No. The Taylor expansion is analytic entirely in it's domain of convergence and contains positive powers of (z-z0). The Laurent series is an expansion about a singular point in the domain of convergence and contains negative powers of (z-z0). Now look at your function. At the point i, it is analytic with the nearest singular point at z=2. Therefore, we can represent the function with a Taylor series with a radius of convergence equal to the distance to the nearest singular point which would be z=2. Contrast that with expanding it about the singular point z=2. In that case, the power series would be a Laurent series with negative powers of (z-2). Also, you don't have to compute the derivatives to find this Taylor series. Suppose I had just:

\frac{1}{z-2}

and I wanted to expand it about z=i. I could write:

\frac{1}{z-2}=\frac{1}{z-i+i-2}=\frac{1}{(i-2)+(z-i)}

=\frac{1}{(i-2)\left[1+\frac{z-i}{i-2}\right]}

=\frac{1}{i-2}\sum_{n=0}^{\infty} \frac{(-1)^n (z-i)^n}{(i-2)^n }

Now note that I had just 1 in the numerator. Can you long-divide yours, then do what I did to obtain it's Taylor Series?

 

[vela]

The Laurent series is an expansion about a singular point in the domain of convergence and contains negative powers of (z-z0).

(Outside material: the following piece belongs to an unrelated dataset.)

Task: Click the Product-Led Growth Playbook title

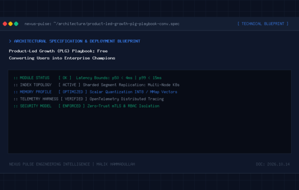Action: point(62,55)
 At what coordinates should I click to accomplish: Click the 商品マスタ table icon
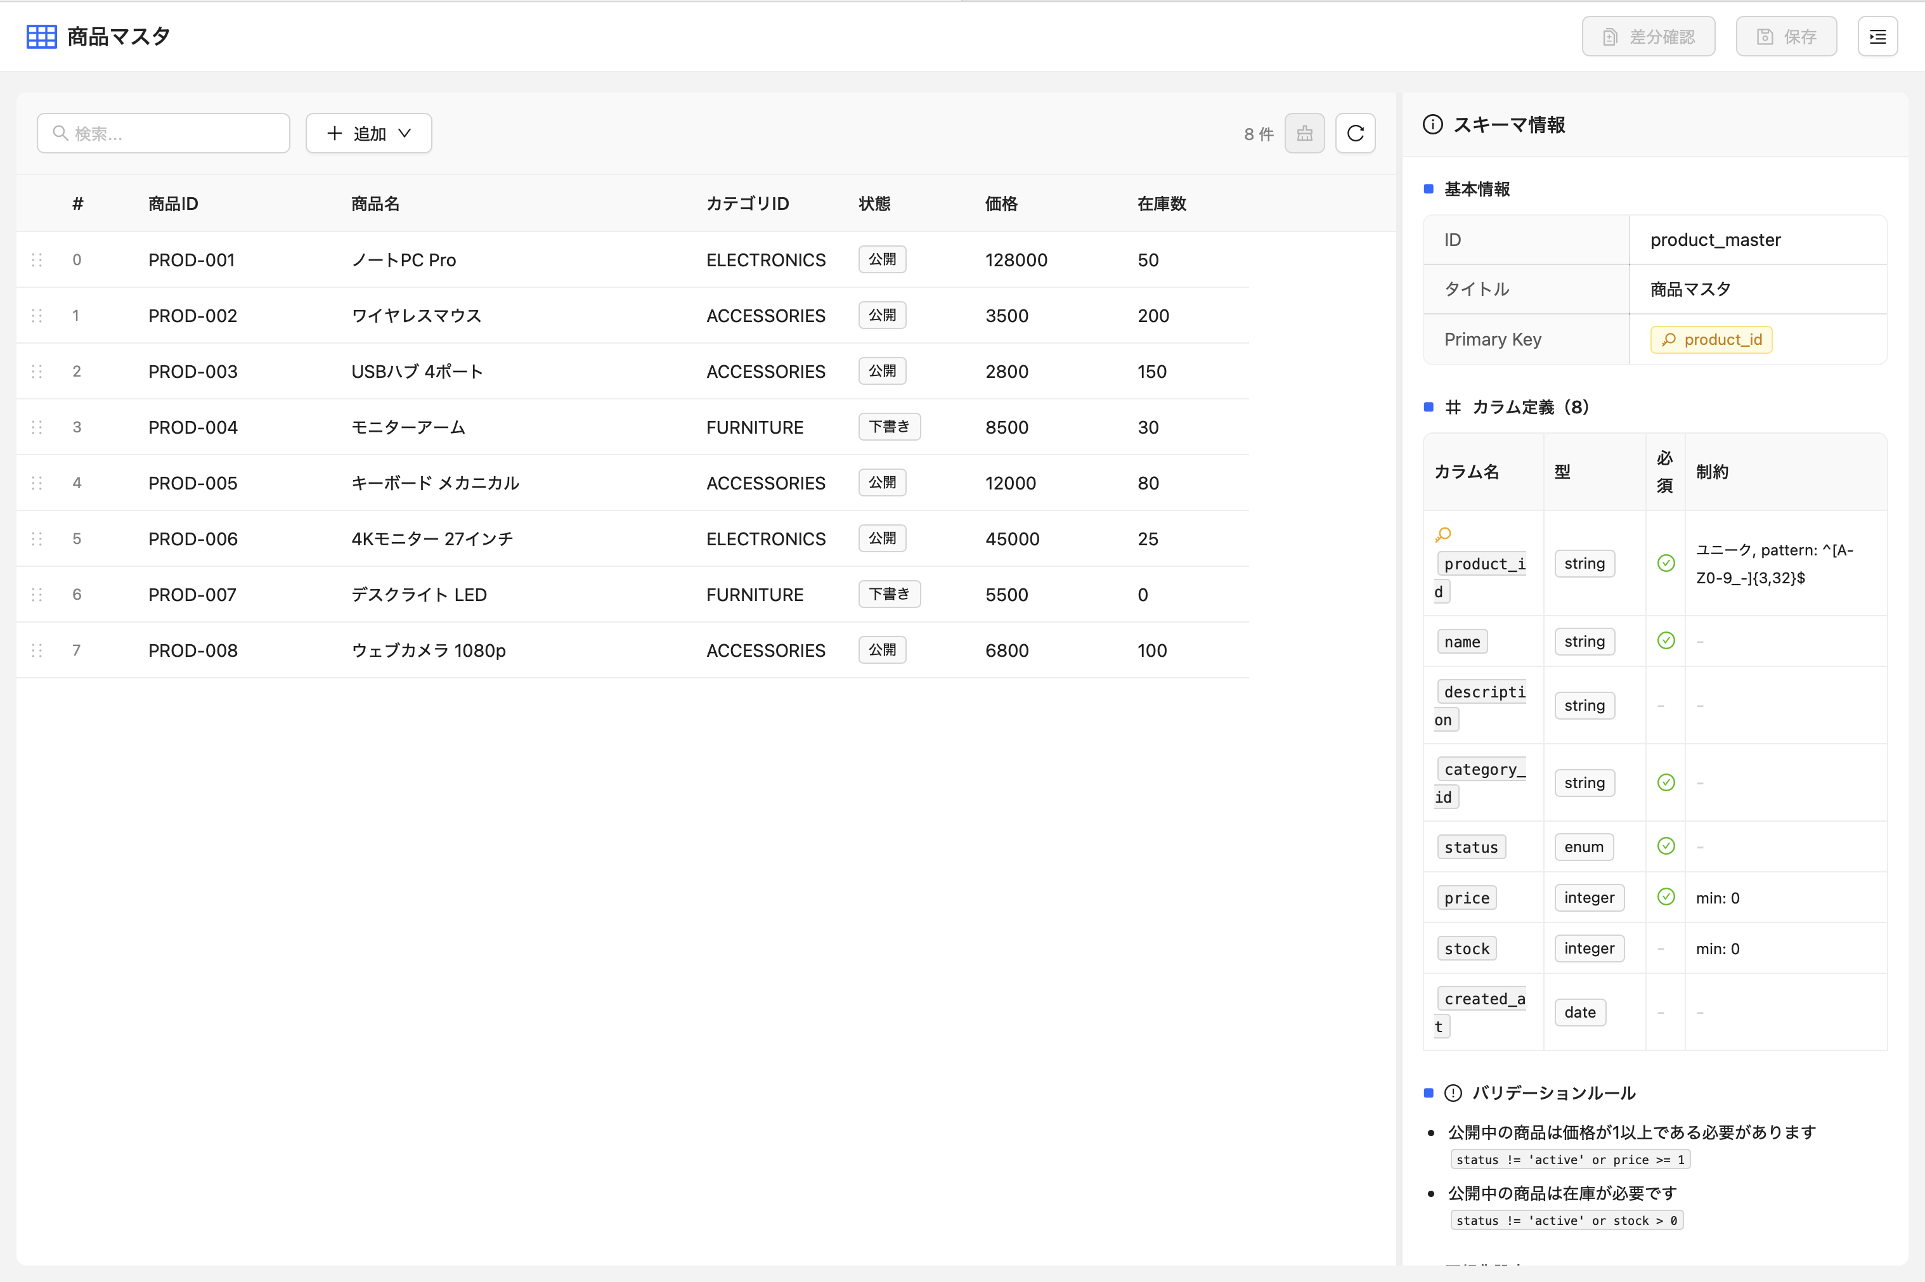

Not necessarily. You can expand about any point z₀. If the function is analytic there, you get no negative powers, and the Laurent series reduces to the Taylor series. In this case, the point z₀=i isn't a pole, so TheCly just needs to find the Taylor series, which can be done following the usual method of differentiating f(z) and evaluating

f(z) = f(z_0)+f'(z_0)(z-z_0)+\frac{f''(z_0)}{2!}(z-z_0)^2+\cdots

 

[jackmell]

Ok. Thanks Vela. I should have stated the Laurent series can contain positive powers of (z-z0) and negative powers but a Taylor series will only contain positive powers of (z-z0). Also, I'd like to suggest to the OP that he check his answer by seeing if it agrees, the first few terms anyway, with the series expansion in Mathematica or Wolfram Alpha.

Just type:

Series[(z-1)/(z-2),{z,I,5}]

 

[vela]

I think some people do say a series isn't a Laurent series unless it has negative powers, but at least the way I learned it (and in a few sources I checked), the Laurent series may but doesn't necessarily have negative powers and, when it doesn't, it reduces to the Taylor series.

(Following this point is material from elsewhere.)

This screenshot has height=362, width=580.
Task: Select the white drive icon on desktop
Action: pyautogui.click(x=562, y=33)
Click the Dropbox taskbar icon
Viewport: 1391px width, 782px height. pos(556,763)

Which brings me to my next point. What I wrote earlier wasn't quite correct. The poles of a complex function divide the complex plane into some combination of a circle and one or more annuli centered at z₀. The Laurent series reduces to the Taylor series if the region of convergence you're interested in is the circle about z₀. If you're looking for the series outside of that circle, you'll get negative powers even if the function is analytic at z₀.

In this problem, there's a pole at z=2, which divides the complex plane into two regions centered at z₀=i: the first is |z-i|<√5, and the other, |z-i|>√5. So I'm guessing TheCly is supposed to find the series for both regions; in this context, the comment about needing to find the Taylor series first makes a bit more sense.

 

[jackmell]

If you're looking for the series outside of that circle, you'll get negative powers even if the function is analytic at z₀.

Yeah, a good exercise is to take the function:

\frac{1}{(z-z_0)(z-z_1)\cdots(z-z_n)}

and calculate the Laurent series for each annuli between the singular points. For the particular problem here, for |z-i|&gt;\sqrt{5}, we could just group the terms differently:

\frac{z-1}{z-2}=1+\frac{1}{(z-i)\left[1+\frac{i-2}{z-i}\right]}